E o que ela pode juntar, ou ainda mais que podia ,
Nas exéquias deixaria e mais dava, se pudesse,
Para com ele ficar e ouvi-lo chamar Querida filha,
Porque não sendo seu pai, mais não faria se o fosse.
Daqui para a frente é o abismo cruel de um outro tempo,
O sopro lúgubre do vento, que a seca, enruga e trepa,
Uma injúria de gente injusta, um ranger de dentes,
Que, de novo, lhe violenta o credo e lhe rompe a capa.
Já lhe chamam bruxa, só porque fala sozinha
E a pobre coitada, já velha e cansada, é chamada ao Rei:
-Tu tens uma capa enfeitiçada e fá -las p’ la calada,
Que me dizes tu ? – Eu apenas rezo,Senhor,como sei…
Sempre fui assim, pobre e calada, é curta a minha capa,
Esta, que já mal me cobre, sempre foi de pobre,
Antes capa rica fosse, mas rota está e eu gasta…
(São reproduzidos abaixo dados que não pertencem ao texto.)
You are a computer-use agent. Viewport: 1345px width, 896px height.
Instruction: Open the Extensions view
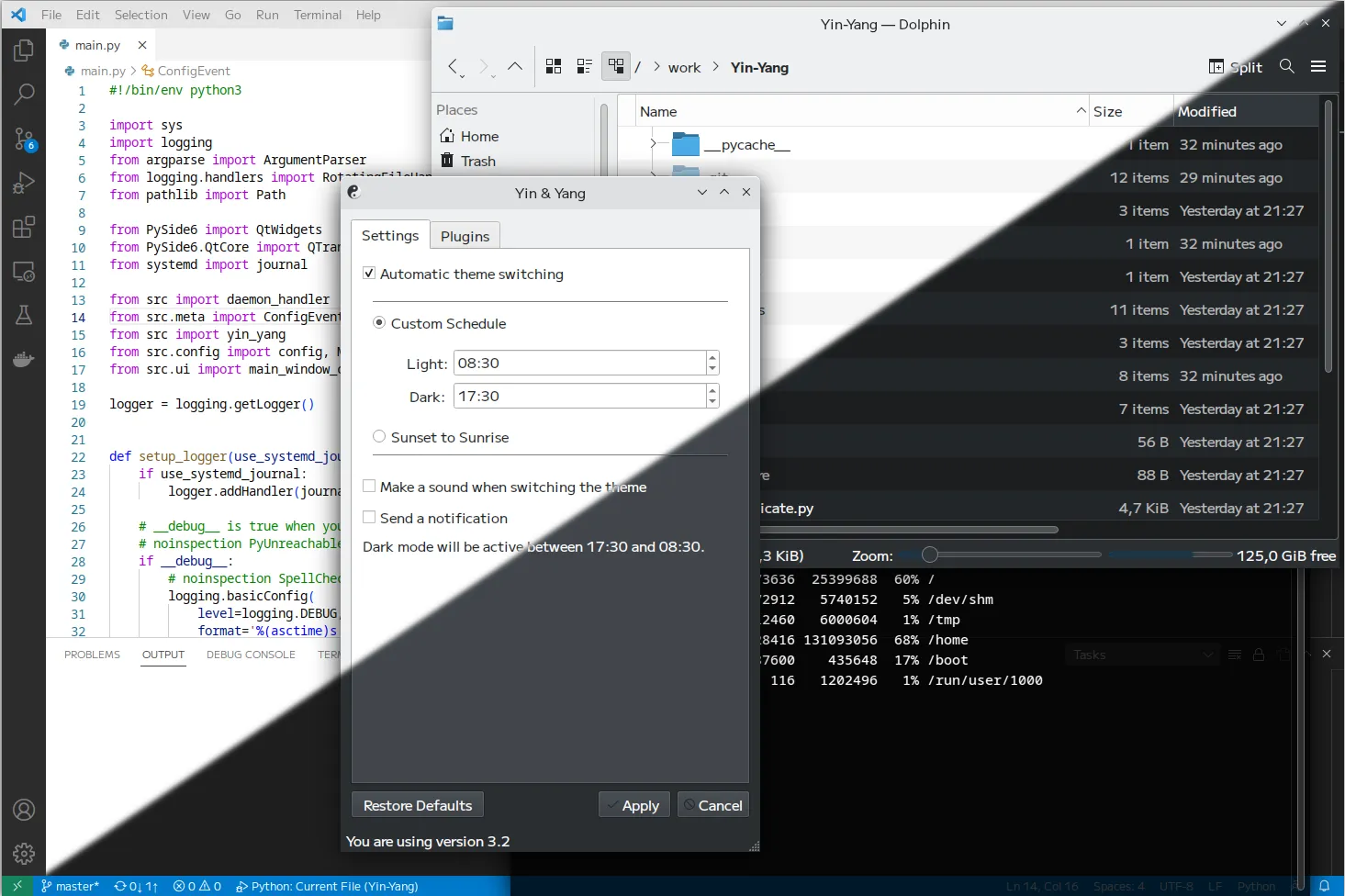coord(24,227)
- Também eu me agasto – diz o Rei – um raioparta
Os cretinos e imbecis que me engraxam os sapatos,
Acusam-te sem razão, eu só vejo em ti verdade;
E um saco de moedas lhe entrega, sem mais recados
- Estou-lhe grata, meu Senhor, que Deus lhe pague a bondade.
Decerto aliviada pela esmola ali cobrada,
Sai a velha da capa,ainda envolta em seus farrapos,
Pode haver bruma na mata, mais clara é a carta,
Que na memória do Povo pelo Rei seria aberta.
Após a morte da anciã, na sua capa encontrada,
Era uma despedida, com questão bem formulada:
Majestade,atendei, vos rogo, este último pedido,
Que meu capote, ora sei, ser afinal capa rica,
Pois há no seu forro ouro, que me deixou meu amigo,
Usai-o para construir seu sonho, aqui, de outra vida.
Eu não sei bem de onde vim, para onde vou já calculo,
Cedo estarei com esse pobre, que tarde me deixou rica,
Mais não vos peço, Senhor,mas que sirvam de modelo
Os cimentos que vivi e assim cresça a nova terra.
E o que ela pediu, melhor se fez, realmente ,
Cresceram verdes os montes e é dourada a Caparica,
O mar encheu-se de gente, a areia é coração quente,
E lenda, assim, semeada, não se perde, frutifica.